Congresswoman Jackie Speier introduces MRSA bill in Washington DC

June 30th, 2009 2 comments

Congresswoman Jackie Speier, California, introducing HR 2937

Congresswoman Jackie Speier, California, introducing HR 2937

Jeanine Thomas, MRSA Survivors Network

Jeanine Thomas, MRSA Survivors Network

0101http://video.aol.com/video-detail/mrsa-prevention-bill-introduced-in-house/486523370

The above link is coverage of the event in Washington DC with Congresswoman Jackie Speier, who introduced a MRSA prevention bill on June 24, 2009.

I participated in this event by telling my fathers unfortunate story.  Others present had suffered with MRSA and survived or they had lost someone to MRSA.
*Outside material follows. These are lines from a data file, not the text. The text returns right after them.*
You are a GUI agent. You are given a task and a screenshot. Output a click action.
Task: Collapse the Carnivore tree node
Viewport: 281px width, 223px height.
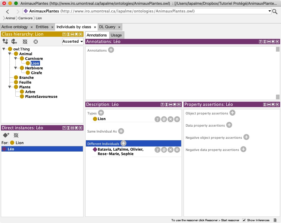[16, 59]
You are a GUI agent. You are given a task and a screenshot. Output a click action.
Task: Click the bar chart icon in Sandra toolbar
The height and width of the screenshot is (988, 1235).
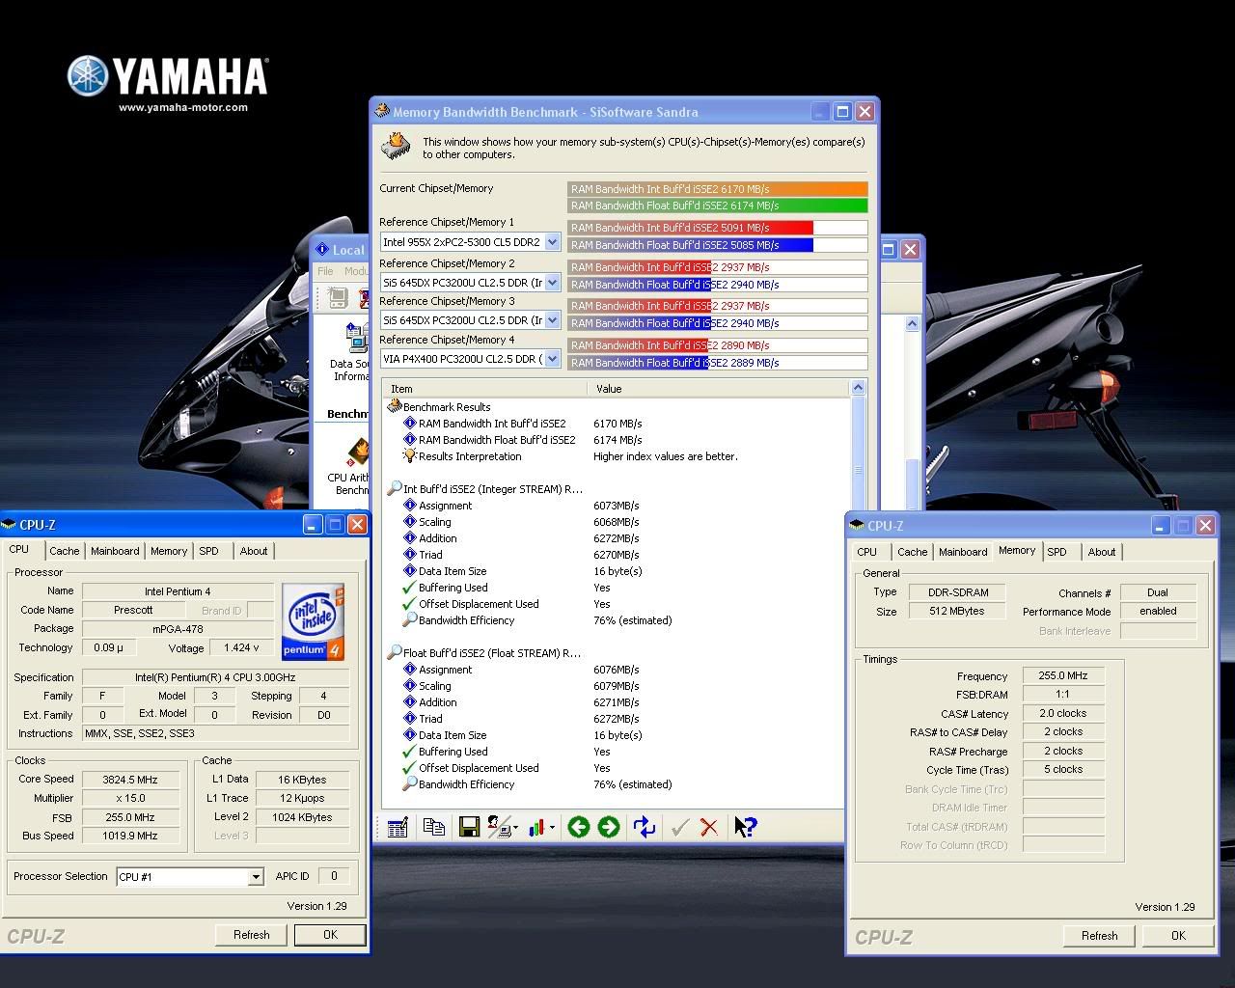pyautogui.click(x=536, y=827)
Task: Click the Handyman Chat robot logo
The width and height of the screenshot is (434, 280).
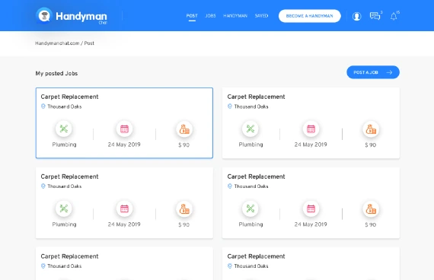Action: coord(44,15)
This event was very important to me and to MRSA prevention.  I networked with others who have done advocacy for MRSA victims and with those who had lost loved ones because of MRSA.  This bill will stop the scourge of MRSA in our hospitals with screening, isolation and precautions. 

Please contact your State representatives to support this bill.

Representative Jackie Speier, MRSA bill

June 20th, 2009 1 comment

I was invited to Washington DC to help Rep Jackie Speier introduce a new federal bill to mandate steps to stop MRSA in our hospitals.  Jeanine Thomas of the MRSA Survivors network told Rep. Speier’s assistant about my father.  I told them both that I was willing to make the trip to DC to breifly tell about Dad because it is important to do this.  It is important to me, and to anyone who has had MRSA or has lost a loved one because of MRSA.  It is important to every patient who enters the hospital in the future.  It is important to everybody.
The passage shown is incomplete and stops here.